Le tériparatide est une substance proche de l’hormone parathyroïdienne. Il régule les taux de calcium et de phosphore dans le sang. Son administration intermittente sous forme d'injections sous-cutanées quotidiennes stimule la formation osseuse. Cette nouvelle approche thérapeutique a démontré son efficacité dans la prévention des fractures vertébrales après 18 mois voire 24 mois de traitement. Vis-à-vis du risque de fracture de hanche, son effet reste à démontrer. Son mode d'administration et son coût très élevé limitent l'utilisation.

Le dénosumab (Prolia)

Le dénosumab est un anticorps monoclonal qui bloque les ostéoclastes. Il permet de réduire le risque de fractures vertébrales, non vertébrales, et de la hanche. Il est également indiqué chez les hommes qui présentent un risque élevé de fracture, mais n'est pas remboursé dans cette indication. Il se présente sous forme de solution injectable à administrer par voie sous-cutanée tous les 6 mois. Il ne doit être utilisé qu’en 2e intention en relais des biphosphonates.

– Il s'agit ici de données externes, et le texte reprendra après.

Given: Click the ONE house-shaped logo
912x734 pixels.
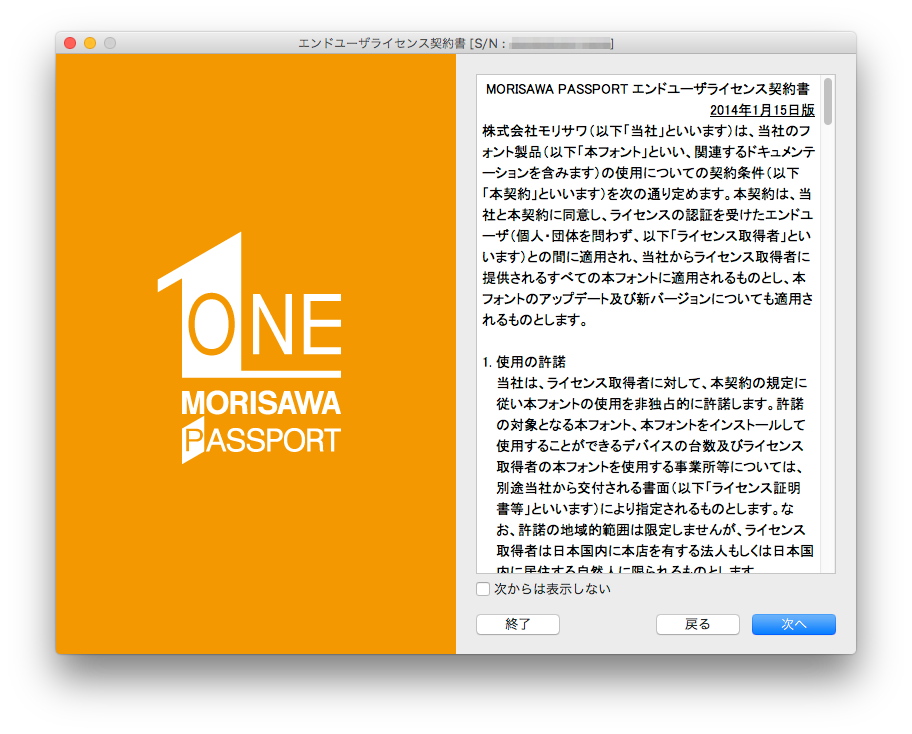Looking at the screenshot, I should [x=249, y=305].
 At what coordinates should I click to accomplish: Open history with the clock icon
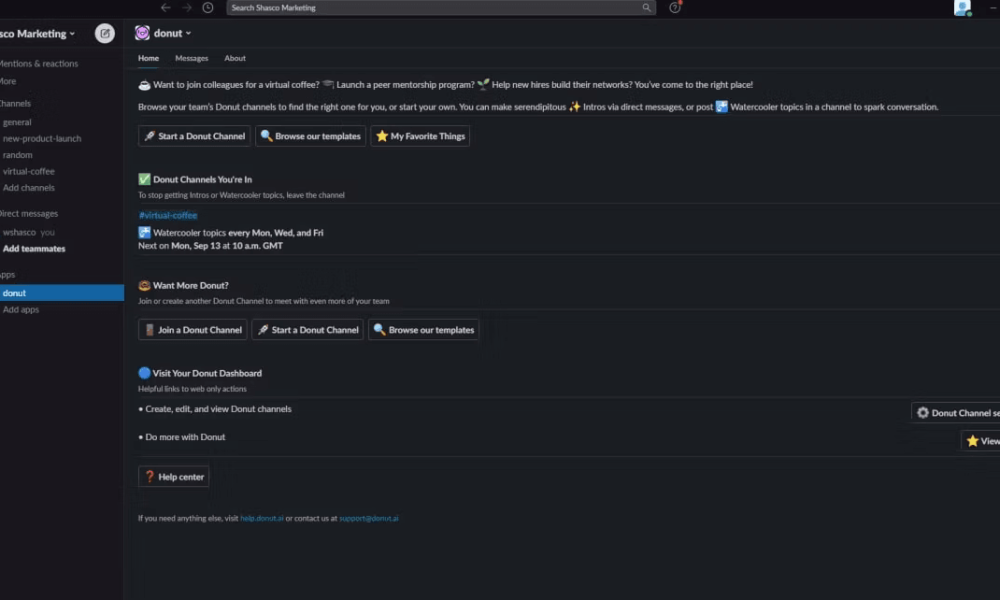point(208,8)
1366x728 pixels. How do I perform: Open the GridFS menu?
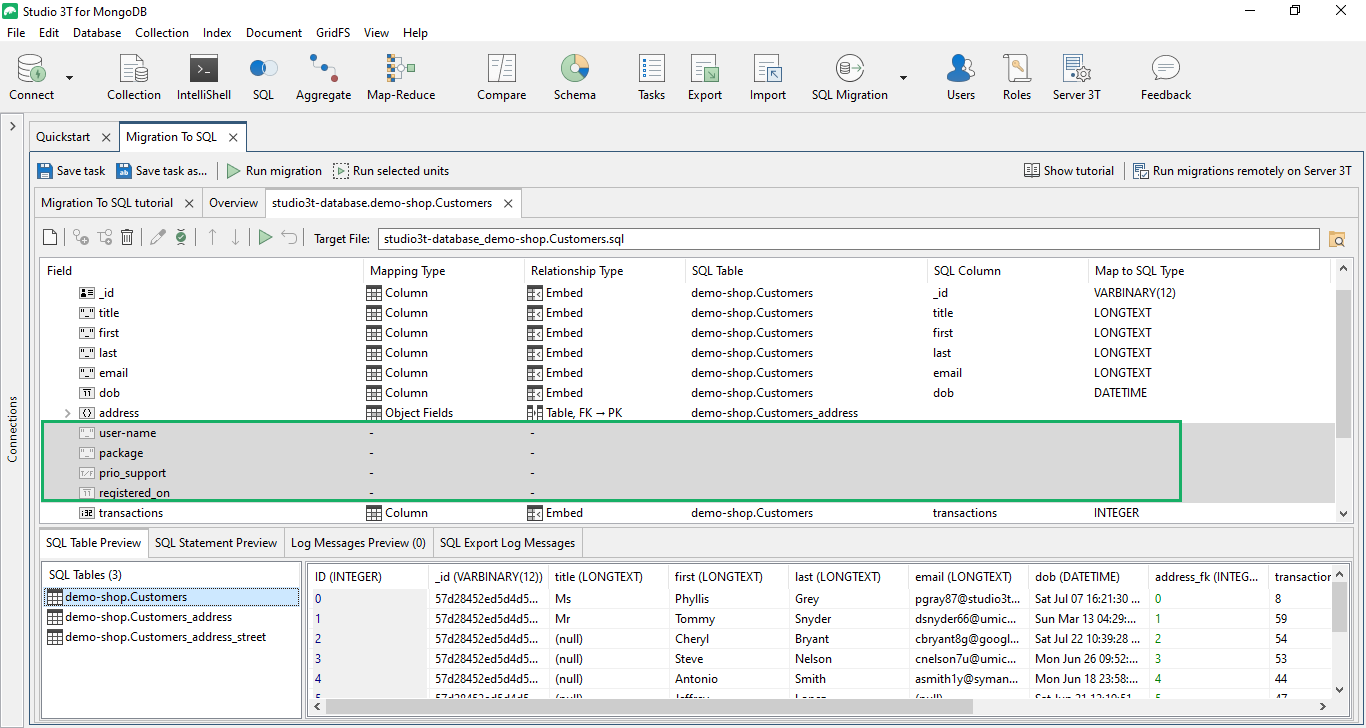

Quel est le rôle de la calcitonine ?

La calcitonine est une hormone qui freine l'activité des cellules qui détruisent l'os. Elle est utilisée dans la prévention de la décalcification osseuse lors d'une immobilisation prolongée (notamment en cas de fracture récente due à l’ostéoporose).

Quelles sont les nouvelles approches thérapeutiques ?

L'abaloparatide, analogue de la parathormone, a montré dans un essai de phase III une action préventive sur les fractures vertébrales similaire à celle du tériparatide (Forsteo) et une efficacité sur les fractures périphériques (poignet). Le romosozumab est un anticorps monoclonal qui augmente la formation osseuse en bloquant les effets de la sclérotonine qui inhibe l'activité des ostéoblastes. Des essais sont en cours.